Third, Presidents may use other constitutional powers – principally the commander-in-chief power – to deploy U.S. forces in situations that do not amount to war. For example, President Bush’s deployment of troops to Saudi Arabia after Iraq’s invasion of Kuwait in 1990 probably did not implicate the declare war clause because at that point the troops were not involved in combat. Similarly, deployment of U.S. troops as peacekeepers (as President Clinton did in Bosnia) likely does not involve the United States in war and thus does not require Congress’s approval under the Declare War Clause. More controversially, it is claimed that involvement in low-level hostilities may not rise to the level of war in the constitutional sense. President Obama argued on this ground that U.S. participation in the bombing campaign in Libya in 2011 did not require Congress’s authorization. However, this position is strongly disputed by other commentators. A related argument, also controversial, is that using force against non-state actors such as terrorist organizations does not amount to war, and thus does not implicate the Declare War Clause.
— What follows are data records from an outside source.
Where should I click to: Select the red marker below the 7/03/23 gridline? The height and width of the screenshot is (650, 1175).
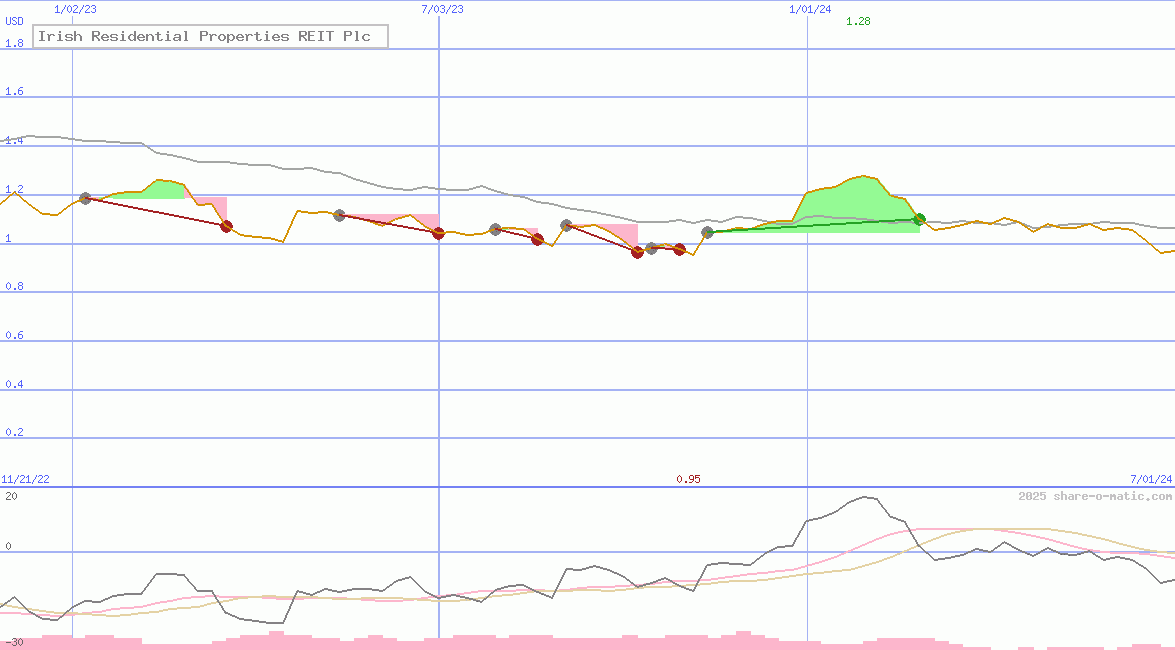point(438,234)
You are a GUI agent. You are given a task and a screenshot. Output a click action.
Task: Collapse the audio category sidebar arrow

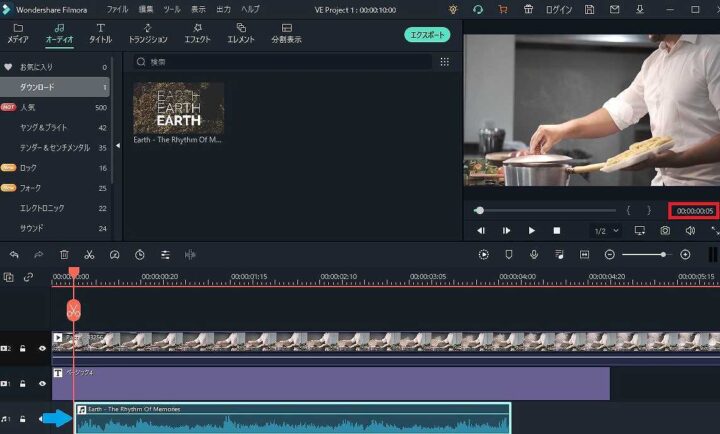click(118, 145)
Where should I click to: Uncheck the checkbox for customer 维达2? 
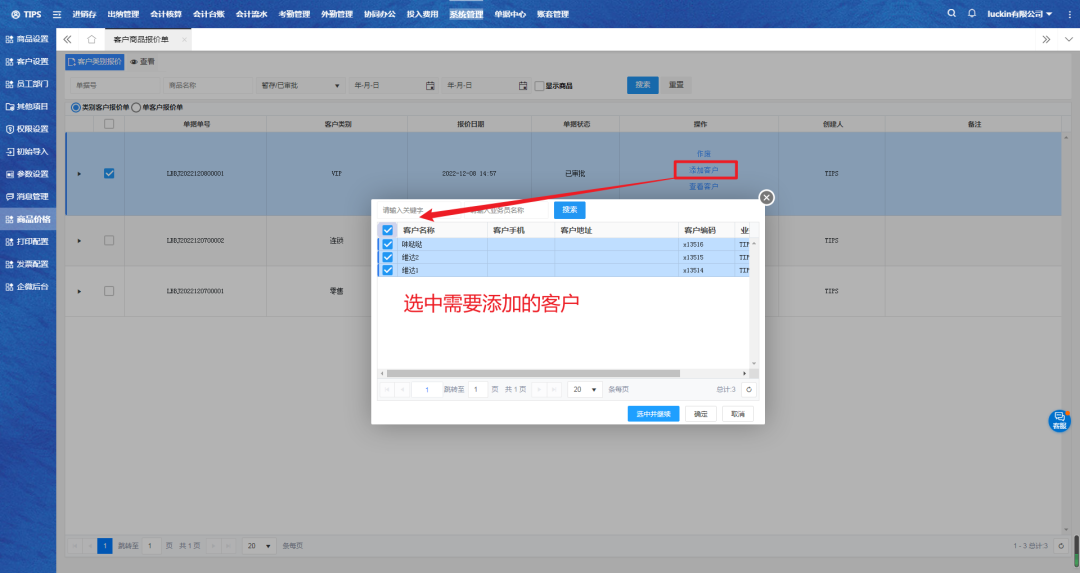tap(388, 257)
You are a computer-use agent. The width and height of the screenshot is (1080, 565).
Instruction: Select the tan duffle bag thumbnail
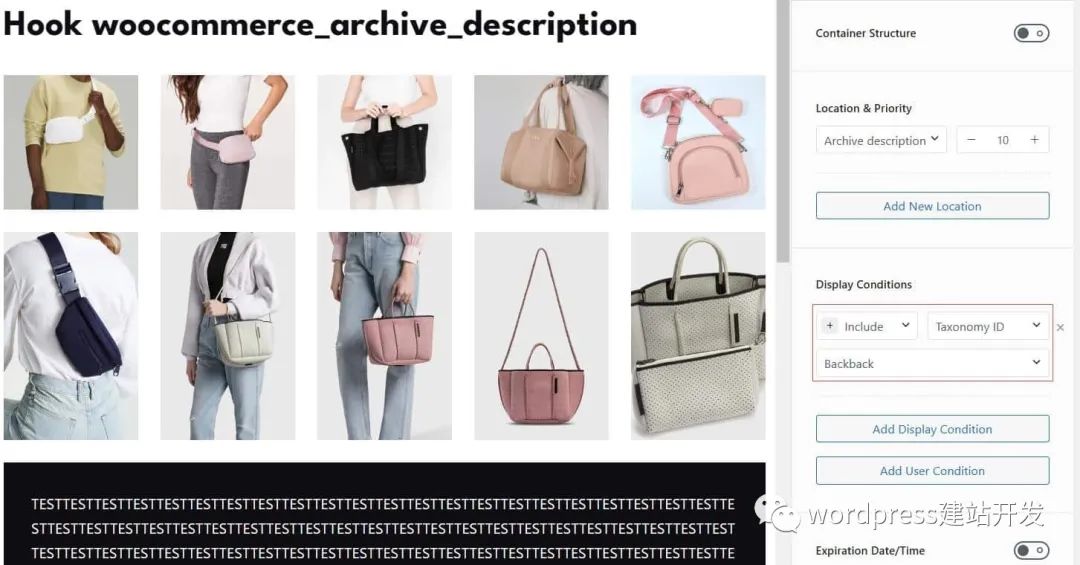coord(541,142)
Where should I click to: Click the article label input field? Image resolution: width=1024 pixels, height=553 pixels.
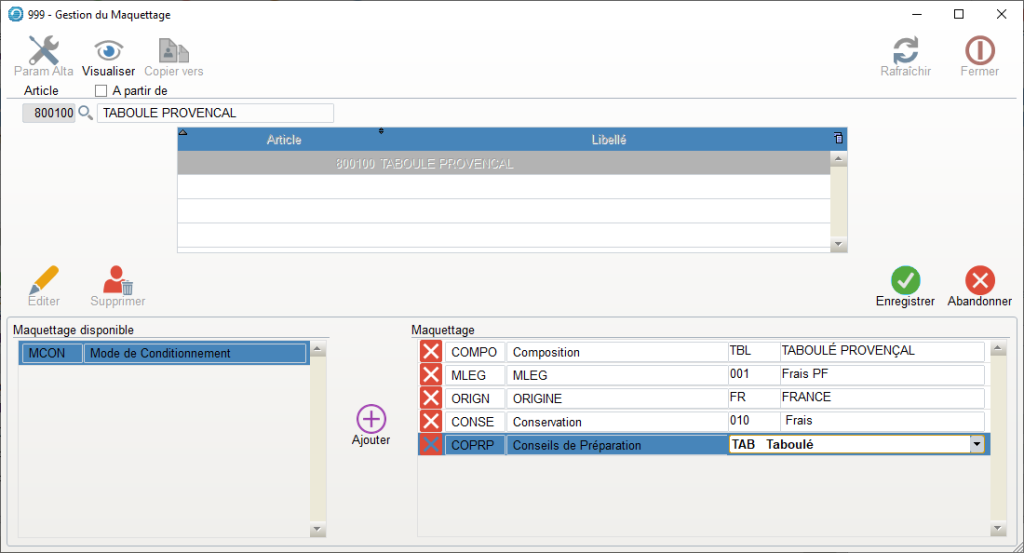pos(215,113)

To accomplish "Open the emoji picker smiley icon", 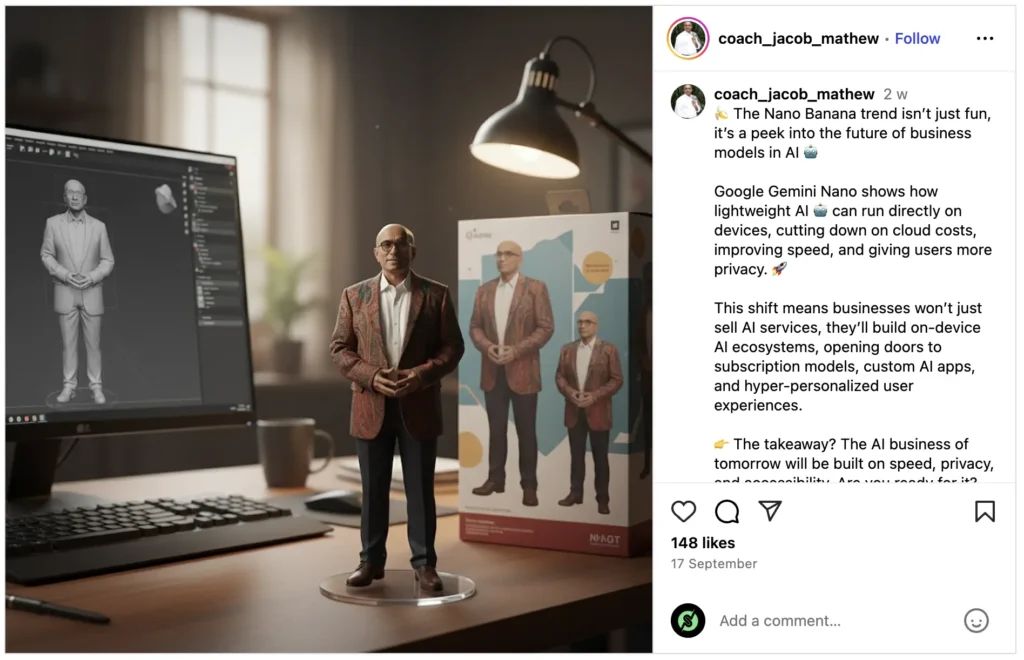I will click(x=976, y=620).
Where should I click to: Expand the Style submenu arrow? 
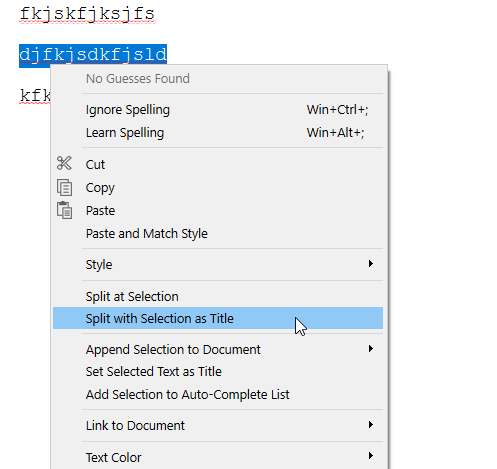[371, 264]
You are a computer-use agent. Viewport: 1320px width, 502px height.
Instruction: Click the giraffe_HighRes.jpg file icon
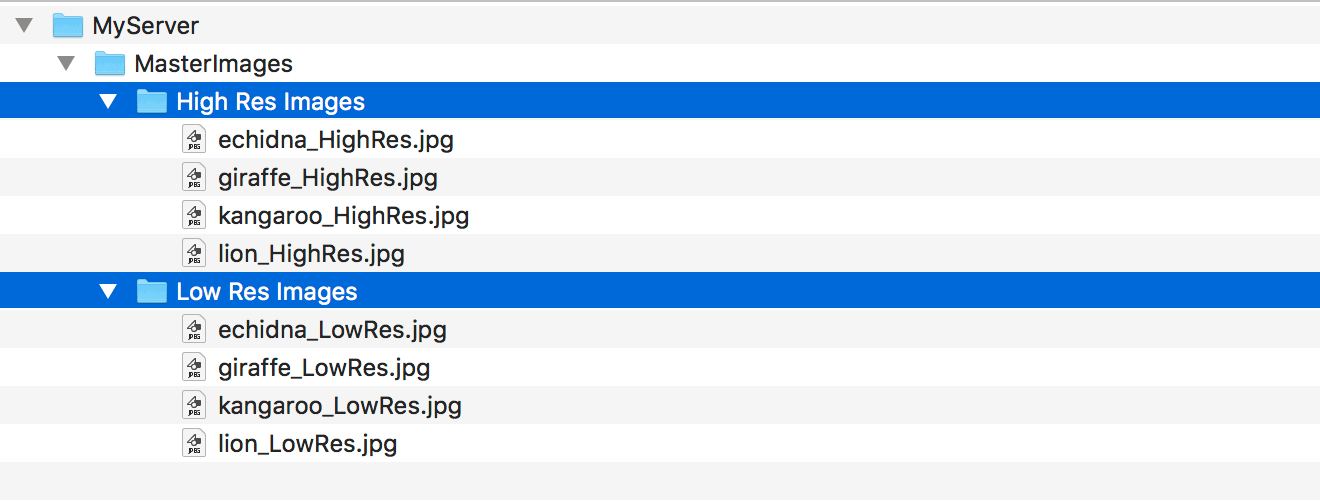coord(194,177)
A fourth potential category is using force under the authority of the United Nations, which some commentators have argued can substitute for approval by Congress. Among other things, President Truman argued that his use of force in Korea was a “police action” to enforce the UN Charter, not a war. However, Presidents have generally not relied on this source of authority and it is less well accepted, even in theory, than the prior categories.
The law of the Declare War Clause is unsettled in part because there have been very few judicial decisions interpreting it. In the Prize Cases in 1863, the Supreme Court upheld as a defensive measure President Lincoln’s blockade of the southern states following their attack on Fort Sumter, but was ambiguous as to whether the authority for the blockade came from Article II, from specific statutes Congress had passed in 1795 and 1807, or some combination of both. And in dicta, the Court noted that the President could not begin hostilities without Congress’s approval. Earlier cases, such as Bas v. Tingy (1800), referred generally to Congress’s broad powers over warmaking without giving specific guidance on the President’s power. But in modern times, courts have generally avoided deciding war-initiation cases on the merits, based on rules that limit what types of disputes courts can resolve, such as standing or the political question doctrine. As a result, the precise contours and implications of the Declare War Clause remain unresolved today—leaving resolution of disputes over particular uses of force by the President to the political process.